Their positions are reflected in letters to the President, which show great knowledge about particular “on-the-ground” details and actors involved in Central America. Instead of relying on generic frames and Cold War scripts, they offer compelling narratives with specific details of human suffering. For example, Bishop Robert M. Keller of the Eastern Washington-Idaho Synod of the Evangelical Lutheran Church in America forwards a resolution passed by the Synod that states in part,
WHEREAS, in 1987 and 1988, the Salvadoran Lutheran Synod has suffered repeated attacks on its ministries, including the bombing of the child care center at Fe y Esperanza Lutheran Home for refugees, death threats and harassments against Lutheran leaders, Bishop Medardo Gomez and others…29
Moreover, their letters also are full of information from Central American immigrants or from activists based in Central America. A good example of this comes from Sister Mary Canavan, General Superior of the Sisters of Charity of Saint Elizabeth. In October of 1988 she wrote,
Dear Mr. President… During the past five years, members of the Sisters of Charity of Convent Station, New Jersey have studied the plight of refugees from El Salvador and Guatemala who are in the United States without governmental sanction.
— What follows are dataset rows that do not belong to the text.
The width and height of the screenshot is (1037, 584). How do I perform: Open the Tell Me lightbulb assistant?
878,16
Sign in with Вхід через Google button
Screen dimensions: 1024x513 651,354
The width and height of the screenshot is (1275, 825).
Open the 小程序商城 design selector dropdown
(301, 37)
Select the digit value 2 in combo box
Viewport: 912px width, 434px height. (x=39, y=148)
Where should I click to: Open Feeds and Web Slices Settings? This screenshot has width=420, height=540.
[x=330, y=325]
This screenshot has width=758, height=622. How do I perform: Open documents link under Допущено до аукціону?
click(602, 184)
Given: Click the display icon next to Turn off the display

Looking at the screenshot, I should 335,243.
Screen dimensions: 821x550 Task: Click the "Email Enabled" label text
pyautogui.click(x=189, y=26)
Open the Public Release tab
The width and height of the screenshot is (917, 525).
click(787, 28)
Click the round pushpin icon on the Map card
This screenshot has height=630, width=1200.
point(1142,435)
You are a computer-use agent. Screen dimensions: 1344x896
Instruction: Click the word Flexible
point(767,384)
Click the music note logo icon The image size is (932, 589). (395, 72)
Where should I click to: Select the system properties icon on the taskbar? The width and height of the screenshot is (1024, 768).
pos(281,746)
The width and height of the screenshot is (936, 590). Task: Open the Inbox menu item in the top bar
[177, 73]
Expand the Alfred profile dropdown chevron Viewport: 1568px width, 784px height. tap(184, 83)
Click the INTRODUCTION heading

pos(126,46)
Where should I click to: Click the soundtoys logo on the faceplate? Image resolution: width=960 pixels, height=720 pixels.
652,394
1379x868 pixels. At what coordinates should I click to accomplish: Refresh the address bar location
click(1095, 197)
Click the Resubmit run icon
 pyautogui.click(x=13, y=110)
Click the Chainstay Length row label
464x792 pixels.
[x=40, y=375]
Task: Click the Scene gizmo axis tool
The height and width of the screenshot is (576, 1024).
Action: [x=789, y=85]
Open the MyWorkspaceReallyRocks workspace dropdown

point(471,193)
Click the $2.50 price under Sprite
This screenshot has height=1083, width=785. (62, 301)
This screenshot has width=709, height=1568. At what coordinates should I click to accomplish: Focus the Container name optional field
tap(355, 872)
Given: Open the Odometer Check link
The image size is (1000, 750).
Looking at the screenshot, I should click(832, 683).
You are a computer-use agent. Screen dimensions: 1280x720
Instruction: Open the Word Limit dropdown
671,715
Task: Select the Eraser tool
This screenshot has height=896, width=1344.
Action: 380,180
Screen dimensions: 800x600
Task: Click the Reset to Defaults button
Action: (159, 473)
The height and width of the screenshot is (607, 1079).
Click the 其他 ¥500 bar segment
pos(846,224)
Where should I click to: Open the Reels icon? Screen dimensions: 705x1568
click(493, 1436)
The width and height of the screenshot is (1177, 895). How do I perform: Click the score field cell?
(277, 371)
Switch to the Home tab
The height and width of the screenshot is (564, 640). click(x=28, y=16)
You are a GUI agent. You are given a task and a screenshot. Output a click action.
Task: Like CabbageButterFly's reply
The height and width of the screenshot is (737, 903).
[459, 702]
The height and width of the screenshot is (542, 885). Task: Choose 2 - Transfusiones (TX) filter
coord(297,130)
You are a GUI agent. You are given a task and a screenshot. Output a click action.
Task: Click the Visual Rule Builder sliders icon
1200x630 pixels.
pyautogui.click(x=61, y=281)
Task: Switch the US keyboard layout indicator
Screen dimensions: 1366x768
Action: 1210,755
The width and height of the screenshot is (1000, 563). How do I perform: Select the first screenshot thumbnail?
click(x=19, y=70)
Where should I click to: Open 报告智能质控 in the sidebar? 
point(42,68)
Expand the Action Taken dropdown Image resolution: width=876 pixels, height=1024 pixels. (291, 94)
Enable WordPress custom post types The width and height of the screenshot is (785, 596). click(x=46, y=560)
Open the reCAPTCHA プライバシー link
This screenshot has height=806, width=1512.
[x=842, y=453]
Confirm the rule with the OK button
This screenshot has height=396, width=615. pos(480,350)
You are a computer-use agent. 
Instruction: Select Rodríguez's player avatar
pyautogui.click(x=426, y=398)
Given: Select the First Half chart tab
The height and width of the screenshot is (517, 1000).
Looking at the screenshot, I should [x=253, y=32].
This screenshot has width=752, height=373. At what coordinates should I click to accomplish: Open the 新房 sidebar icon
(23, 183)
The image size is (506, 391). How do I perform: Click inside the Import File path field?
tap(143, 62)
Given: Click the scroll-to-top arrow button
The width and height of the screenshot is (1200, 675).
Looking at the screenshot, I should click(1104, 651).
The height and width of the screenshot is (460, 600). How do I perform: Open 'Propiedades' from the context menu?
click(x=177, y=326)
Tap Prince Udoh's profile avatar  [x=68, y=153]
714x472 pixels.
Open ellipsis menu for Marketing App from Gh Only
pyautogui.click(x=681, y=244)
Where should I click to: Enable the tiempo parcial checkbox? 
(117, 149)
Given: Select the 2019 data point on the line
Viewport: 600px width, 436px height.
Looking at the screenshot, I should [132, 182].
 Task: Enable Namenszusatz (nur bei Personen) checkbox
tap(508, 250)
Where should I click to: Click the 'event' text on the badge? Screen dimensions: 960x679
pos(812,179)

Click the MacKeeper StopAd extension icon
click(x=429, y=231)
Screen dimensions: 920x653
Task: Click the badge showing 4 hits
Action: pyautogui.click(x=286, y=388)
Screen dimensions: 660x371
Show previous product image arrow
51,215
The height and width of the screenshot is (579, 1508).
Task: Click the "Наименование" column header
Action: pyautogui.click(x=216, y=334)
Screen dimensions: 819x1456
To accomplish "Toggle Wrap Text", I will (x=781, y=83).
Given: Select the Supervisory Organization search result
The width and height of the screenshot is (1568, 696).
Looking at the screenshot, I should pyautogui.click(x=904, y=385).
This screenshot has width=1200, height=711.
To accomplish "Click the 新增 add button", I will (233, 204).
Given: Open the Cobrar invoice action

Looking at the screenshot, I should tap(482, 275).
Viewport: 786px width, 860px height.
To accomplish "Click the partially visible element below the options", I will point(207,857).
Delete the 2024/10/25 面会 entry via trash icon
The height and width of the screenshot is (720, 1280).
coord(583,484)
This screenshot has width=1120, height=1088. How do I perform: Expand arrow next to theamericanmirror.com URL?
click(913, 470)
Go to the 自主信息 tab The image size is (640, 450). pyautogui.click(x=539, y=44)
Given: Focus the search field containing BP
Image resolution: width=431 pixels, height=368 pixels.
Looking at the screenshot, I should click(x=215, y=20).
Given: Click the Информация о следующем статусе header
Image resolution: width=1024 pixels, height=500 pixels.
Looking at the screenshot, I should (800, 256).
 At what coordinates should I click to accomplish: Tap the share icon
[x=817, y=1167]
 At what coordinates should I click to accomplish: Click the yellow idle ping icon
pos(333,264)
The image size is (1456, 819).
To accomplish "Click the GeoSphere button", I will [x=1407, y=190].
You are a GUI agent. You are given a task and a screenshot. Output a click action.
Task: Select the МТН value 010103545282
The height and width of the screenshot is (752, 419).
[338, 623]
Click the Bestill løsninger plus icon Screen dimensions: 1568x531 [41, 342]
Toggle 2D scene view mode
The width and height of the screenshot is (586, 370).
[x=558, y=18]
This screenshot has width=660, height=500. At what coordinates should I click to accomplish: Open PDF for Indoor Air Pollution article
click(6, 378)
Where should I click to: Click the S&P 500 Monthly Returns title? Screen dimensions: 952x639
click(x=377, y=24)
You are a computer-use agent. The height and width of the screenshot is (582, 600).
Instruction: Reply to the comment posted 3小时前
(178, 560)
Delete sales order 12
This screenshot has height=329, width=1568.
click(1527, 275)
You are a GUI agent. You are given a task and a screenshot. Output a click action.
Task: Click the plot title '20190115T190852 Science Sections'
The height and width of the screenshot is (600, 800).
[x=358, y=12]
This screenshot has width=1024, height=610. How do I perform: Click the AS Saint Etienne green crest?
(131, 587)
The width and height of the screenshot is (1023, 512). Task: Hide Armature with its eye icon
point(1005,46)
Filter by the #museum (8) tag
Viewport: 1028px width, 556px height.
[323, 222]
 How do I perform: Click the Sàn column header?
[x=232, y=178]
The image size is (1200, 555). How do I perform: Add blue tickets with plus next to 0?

The testimonies of these refugees, our religious workers in Central America and human rights agencies have led us to the conclusion that tremendous political and social upheaval in the region is at root of the displacement of millions of Central Americans… We believe that the foreign policy of the United States is directly responsible for that upheaval…30
Labor Unions. Organized labor was another sector where the Salvadorans’ signal flare strategy resonated. Because El Salvador’s trade union movement was among the hardest hit by the Salvadoran military and paramilitary repression, US labor union activists played an important role in opposing US policy. This was no thanks to the AFL-CIO, which on the contrary participated through the AIFLD in the training of government-allied unions in El Salvador. Nevertheless, some unions did use their influence to challenge Reagan’s Central America policy. A letter from Ron Holley, President of the Michigan State Employees union illustrates their opposition,
Dear Mr. President, I am writing to you to express the deep concern of our Union that US dollars and human resources continue to be squandered in Central America. The economy of Michigan, as well as the entire Country, is not served by US involvement in Central America. We need to put people to work in this Country. This waste of our tax dollars should not be allowed to continue…31
Human Rights Organizations. Among the earliest sectors of North American civil society to support the Salvadoran opposition were the transnational advocacy networks working for human rights, peace, economic development, and demilitarization. Organizations such as the US Peace Council, the Institute for Policy Studies, Amnesty International, the Washington Office on Latin America, Peace Brigades International, the American Friends Service Committee, EPICA, and the National Council of Churches all helped disseminate the Signal Flare in opposition to Reagan’s policy. Many of them also helped form or joined advocacy coalitions to lobby Congress more effectively.32
These organizations’ expertise, resources, and political connections were vital to the CAPSM organizations in their grassroots work. Human rights groups, with their connections and credibility, were effective allies, at times helping prominent Central Americans to share their testimonies with elected officials. Probably the earliest instance was in 1976, when Dr. Fabio Castillo former rector of the national University of El Salvador and opposition presidential candidate, testified before Congress.33
Creating New Sites of Counter-Public Contestation
It is important to note that Salvadoran immigrant activists not only sought out existing venues in US civil society, but also encouraged the creation of new solidarity organizations to reach broader audiences.34 The first of these was the Committee in Solidarity with the People of El Salvador (CISPES), which was formed in October 1980. According to CISPES’s first National Coordinator, Angela Sambrano, it originated in a process of collaboration between the Comité Farabundo Martí (a Salvadoran immigrant-based organization) and North American solidarity activists.35 By some accounts CISPES would become the largest and the most effective nationwide CAPSM organization. At its height there was a CISPES office in nearly every major US city, well over 300 local chapters across the country.36
The other major CAPSM organization was the Salvadoran Humanitarian Aid Relief and Education Foundation (later renamed the SHARE Foundation: Building a New El Salvador Today). “SHARE was born in 1981 in response to a cry for solidarity that came from thousands that fled from the death squads to the refugee camps in El Salvador and Honduras, as well as from the refugees that sought sanctuary here in the US.”37 The SHARE Foundation worked with the mainstream US religious community, linking US parishes with Salvadoran parishes and communities devastated or displaced by the war. It sent delegations by North American religious activists to accompany organized Salvadoran refugee communities and protect them from military attacks as they returned to repopulate the war zones.38 Once the North Americans returned home they would be mobilized to lobby their elected officials for an end to US military support of the Salvadoran government.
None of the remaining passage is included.